• _DIRECTIVE A_: Set down the part of the xarray introduction from "Xarray introduction.ipynb" to "concepts and terminology.", copying it word for word.
• _DIRECTIVE B_: Decide whether each statement agrees with the xarray introduction, answering yes or no and quoting the deciding words of the text: (i) The Quantify dataset is based on Xarray. (ii) The subsection is meant as an extensive introduction to xarray. (iii) In an xarray dataset, variables lie along at least one dimension.
• _DIRECTIVE C_:
Answer these questions using the xarray introduction:
(i) Which file holds the complete source code of the tutorial?
(ii) What two things does an xarray dataset have?
(iii) What value is given to n?

• _PASSAGE SHOWN_:
Xarray - brief introduction#

See also

The complete source code of this tutorial can be found in

Xarray introduction.ipynb

The Quantify dataset is based on Xarray. This subsection is a very brief overview of some concepts and functionalities of xarray. Here we use only pure xarray concepts and terminology.

This is not intended as an extensive introduction to xarray. Please consult the xarray documentation if you never used it before (it has very neat features!).

Hide code cell content
import numpy as np
import xarray as xr
from rich import pretty

pretty.install()

There are different ways to create a new xarray dataset. Below we exemplify a few of them to showcase specific functionalities.

An xarray dataset has Dimensions and Variables. Variables “lie” along at least one dimension:

n = 5

values_pos = np.linspace(-5, 5, n)

• _COLLECTED MATERIAL_:
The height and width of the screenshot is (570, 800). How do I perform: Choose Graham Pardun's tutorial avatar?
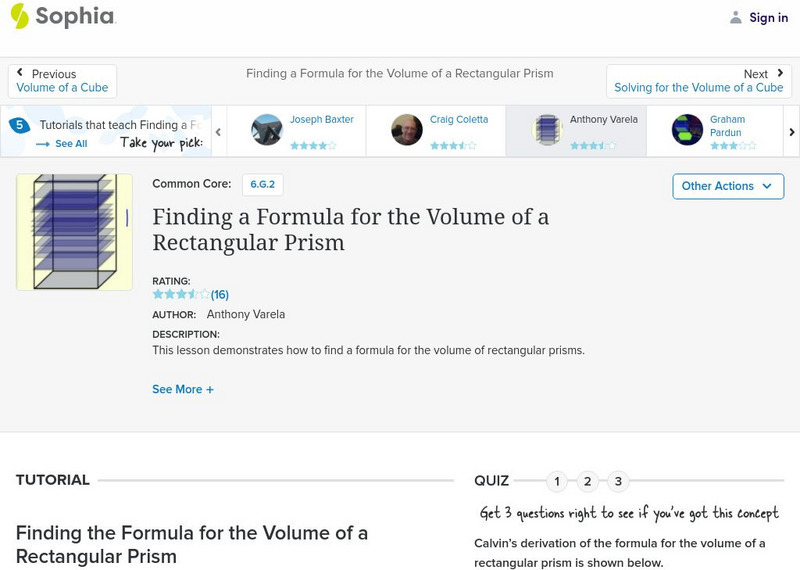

• _OUTPUT A_:
Xarray introduction.ipynb

The Quantify dataset is based on Xarray. This subsection is a very brief overview of some concepts and functionalities of xarray. Here we use only pure xarray concepts and terminology.

• _OUTPUT B_:
(i) Yes: "The Quantify dataset is based on Xarray."
(ii) No: "This is not intended as an extensive introduction to xarray."
(iii) Yes: "Variables “lie” along at least one dimension"

• _OUTPUT C_:
(i) Xarray introduction.ipynb
(ii) Dimensions and Variables
(iii) 5